Morphosis-Designed Perot Museum Opens in Dallas

Image by Mark Knight via Life of an ArchitectThe Perot Museum of Nature and Science, the latest work of Los Angeles-based Morphosis (the firm of Pritzker prize winner Thom Mayne), opened to the public last weekend in Dallas, Texas. Described by the NY Times as “alluring but unsettling,” the building features a ten-story concrete cube punched out by a transparent diagonal cylinder displaying one of the building’s elevators. The theatricality of the building’s circulation elements multiplies throughout the building—producing an effect that NYT reviewer Edward Rothstein describes as typically post-modern: “the visitor is led through a cosmos that can itself be dizzying: miniature worlds of systems and interactions; invocations of things known and half known; sensations, simulations and reflections; accounts of dissolution and evolution.”

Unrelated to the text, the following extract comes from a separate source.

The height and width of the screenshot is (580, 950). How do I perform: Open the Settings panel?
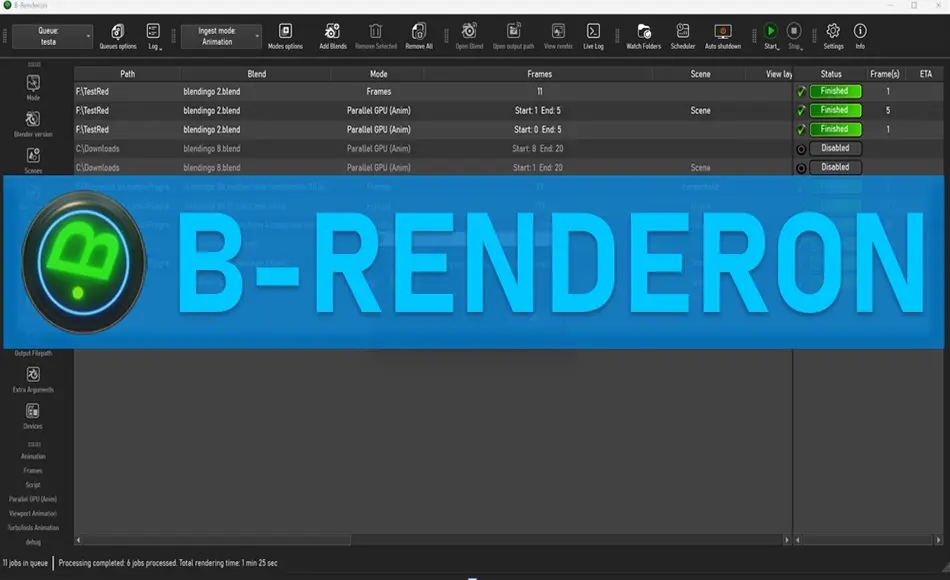pos(833,33)
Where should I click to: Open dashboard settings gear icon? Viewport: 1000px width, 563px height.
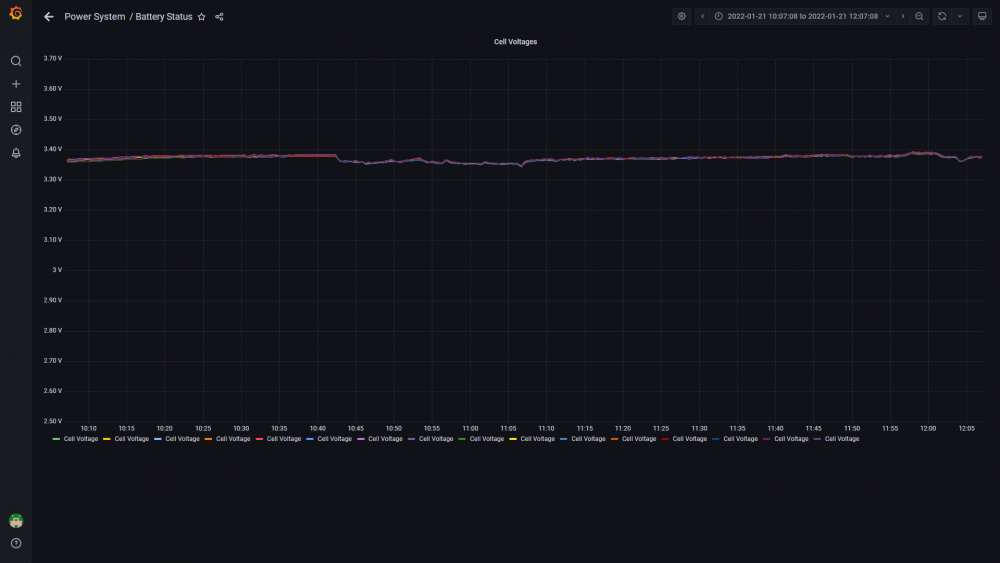[682, 17]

The size and scope of the museum is meant to handle large crowds (6,000 visitors attended the opening day of the museum, according to the Dallas News). Five floors house 11 permanent exhibit halls. The lower level of the cube contains a modular traveling exhibit hall, an education wing with six learning labs, a flexible space auditorium, and a children's museum including outdoor play space and a courtyard. The plinth level includes the main lobby (inhabited by a 35-foot Malawisaurus fossil), access to a roof deck, the Café, a 297-seat, multimedia 3D theater, and the Museum Shop.

With the addition of the 185 million, 180,000-square-foot museum complex, Dallas continues to rack up architectural significance. The Margaret Hunt Hill Bridge, designed by Santiago Calatrava, opened earlier in 2012. The Perot Museum joins buildings like the Cooper Union in New York, the Caltrans District 7 Headquarters in Los Angeles, and the San Francisco Federal Building among Mayne’s portfolio of unusual and original public buildings, and enforces the narrative that a Mayne building is the 21st century status symbol.

As relayed by the Life of an Architect blog, at the museum's opening, Mayne described the building’s purpose to enhance the public experience of Dallas: “It is a fundamentally public building – a building that opens up, belongs to and activates the city.” (Maybe all this concern about activating the street is at least in part a reaction to recent criticism of the Cooper Union’s contribution of the streetscape of its block in Manhattan?)